=== GIVEN TEXT ===
-- Opening Marker --

Add a new field to the input parameter file "PersonsPerHousehold"

  • Represent the column name of PersonsPerHousehold

A much faster KDE implementation


DigPopKernelAnalysis

New name for the software!


DPIndicatorV5:

To run the code, run DPIndictor inputFile

Support the NOT operator

  • For both the subpopualtion and maplogic
  • The syntax is "!" at the very front of each logic element
  • Now can only be used for each element of the logic

Suppot commenting the imput parameter file

Change the excecutable file name to "DigPopKernelAnalysis"

Input formate:

  • OutputFileName,InputDigPopNamePreNumber,MinRzn,NumberRzn,NorthBounds,EastBounds,SoutBounds,WestBounds,LatticeSize,KernelDiameter,HouseholdOrPopulationMap,SubPopulation,MapLogic

Example:

  • ../result/Relig_Buddhist_Young,~/data/digpop/rzn,1,3,2816700,322900,2526600,122500,1000,1000,P,!RELIG:2:2,!AGE:0:17

DPIndicatorV4:

To run the code, run DPIndictor inputFile

Support subpopulaion

  • The ratio will be calcuated based on the subpopulation
  • A new column of the imput file: SubPopulation is added
  • The subpopulation only support and operator

Input formate:

  • OutputFileName,InputDigPopNamePreNumber,MinRzn,NumberRzn,NorthBounds,EastBounds,SoutBounds,WestBounds,LatticeSize,KernelDiameter,HouseholdOrPopulationMap,SubPopulation,MapLogic

Example:

  • ../result/Relig_Buddhist_Young,~/data/digpop/rzn,1,3,2816700,322900,2526600,122500,1000,1000,P,RELIG:2:2,AGE:0:17

DPIndicatorV3:

Both the 'and' and 'or' operators are supported in map conditions

  • The syntax of the 'and' operator is "&"

-- Closing Marker --

=== AVAILABLE DATA ===
-- Opening Marker --

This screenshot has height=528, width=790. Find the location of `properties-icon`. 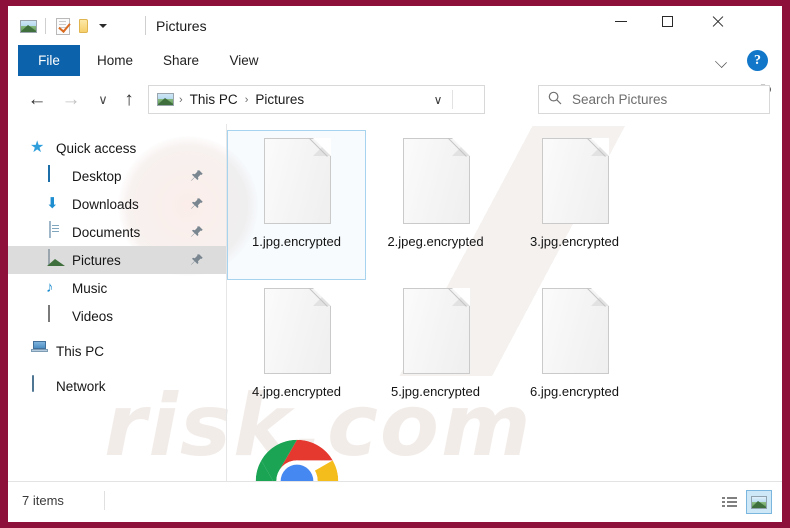

properties-icon is located at coordinates (63, 26).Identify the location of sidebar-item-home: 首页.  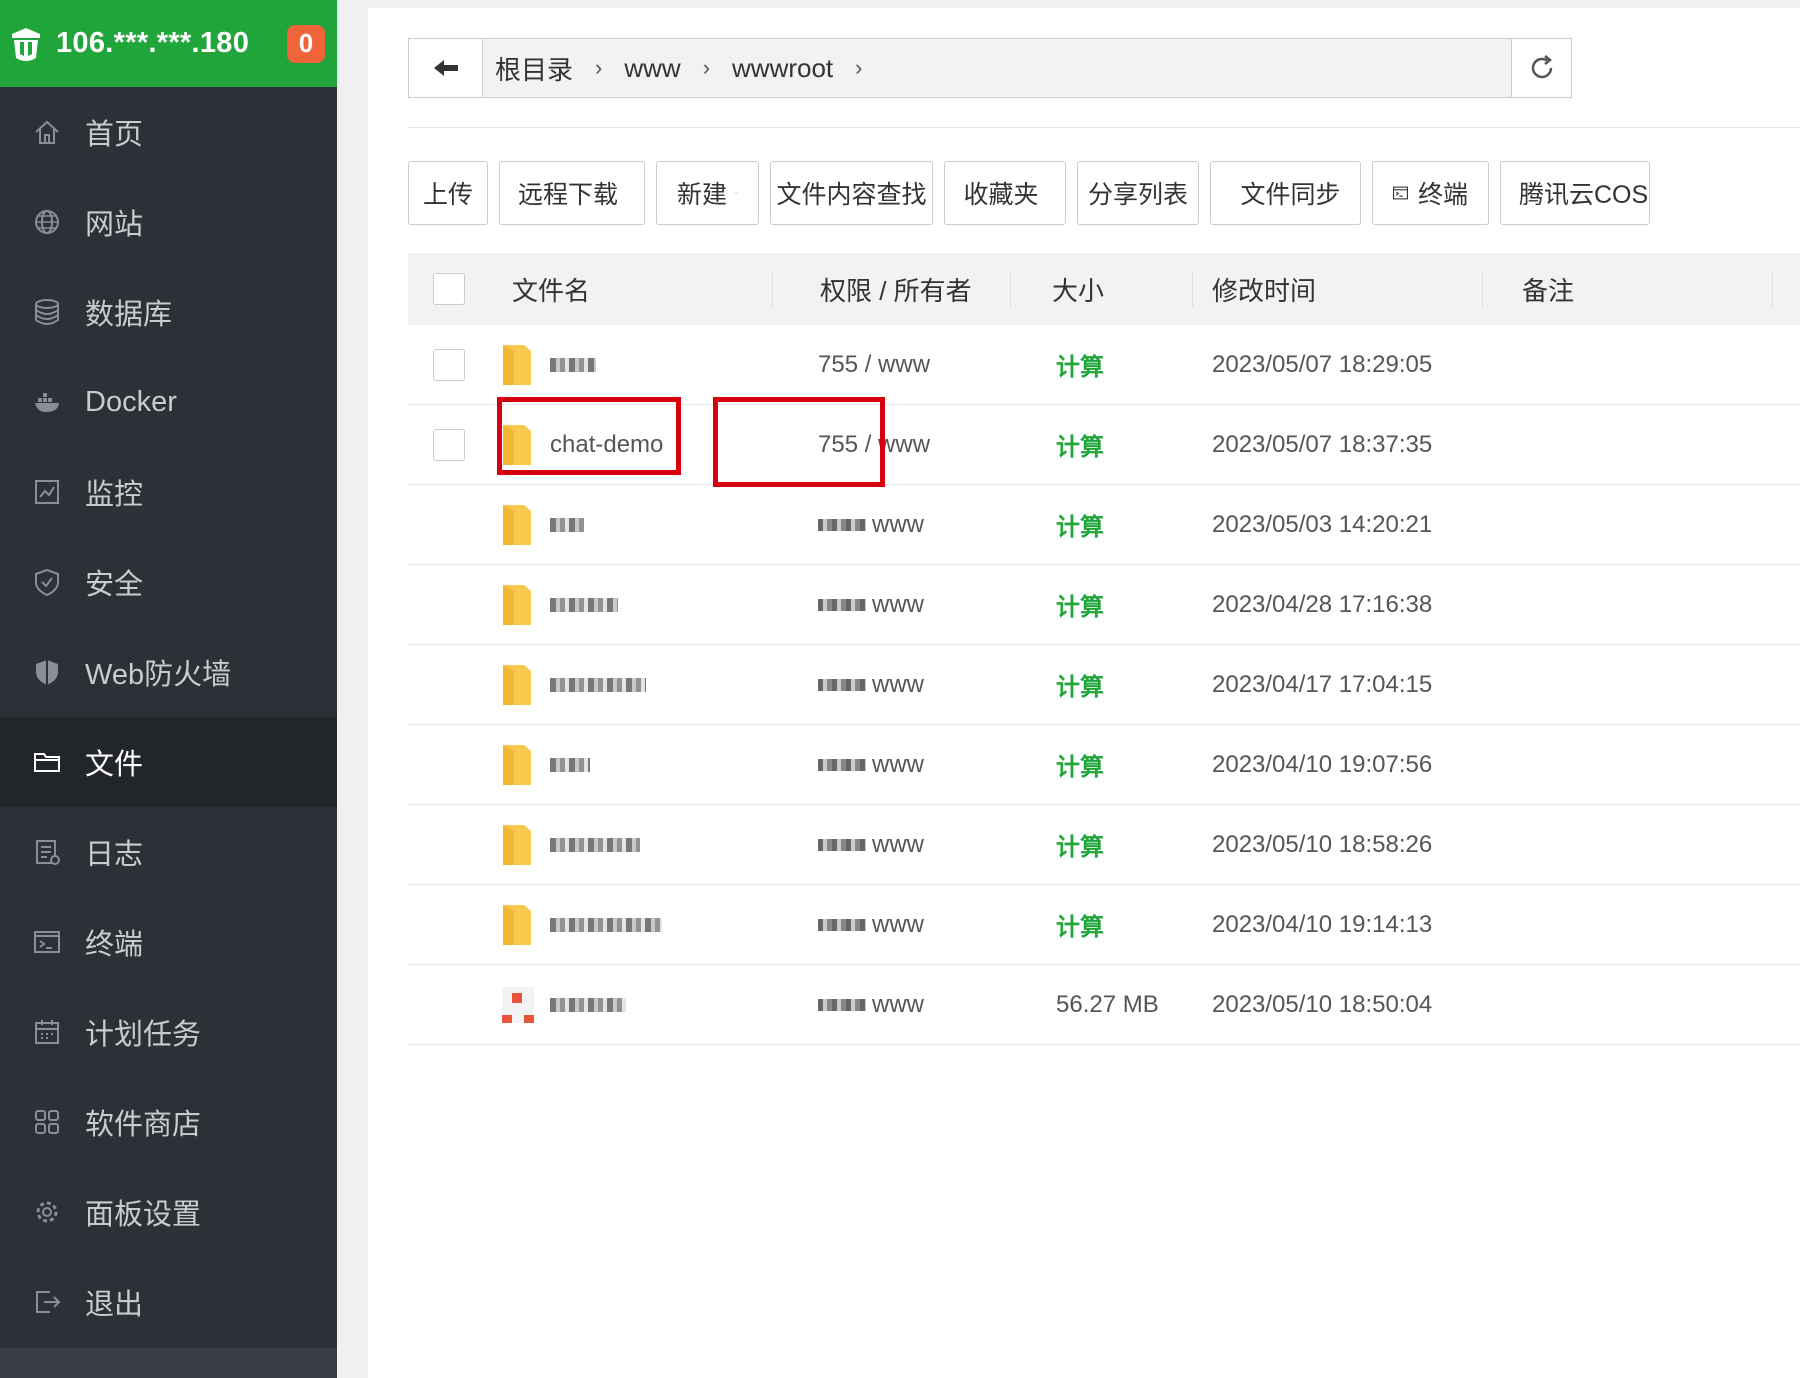
(168, 132).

-- Closing Marker --

=== EXERCISE SET ===
- a) Please copy the changelog above from the words "Add a new field" up to and including the words "for the software!".
- b) Answer these questions from the changelog:
(i) What is the new name of the executable file in DPIndicatorV5?
(ii) In DPIndicatorV5, what syntax marks the NOT operator?
(iii) In DPIndicatorV4, which operator is the only one the subpopulation supports?

=== ANSWER SECTION ===
- a)
Add a new field to the input parameter file "PersonsPerHousehold"

  • Represent the column name of PersonsPerHousehold

A much faster KDE implementation


DigPopKernelAnalysis

New name for the software!

- b)
(i) DigPopKernelAnalysis
(ii) "!" at the very front of each logic element
(iii) The and operator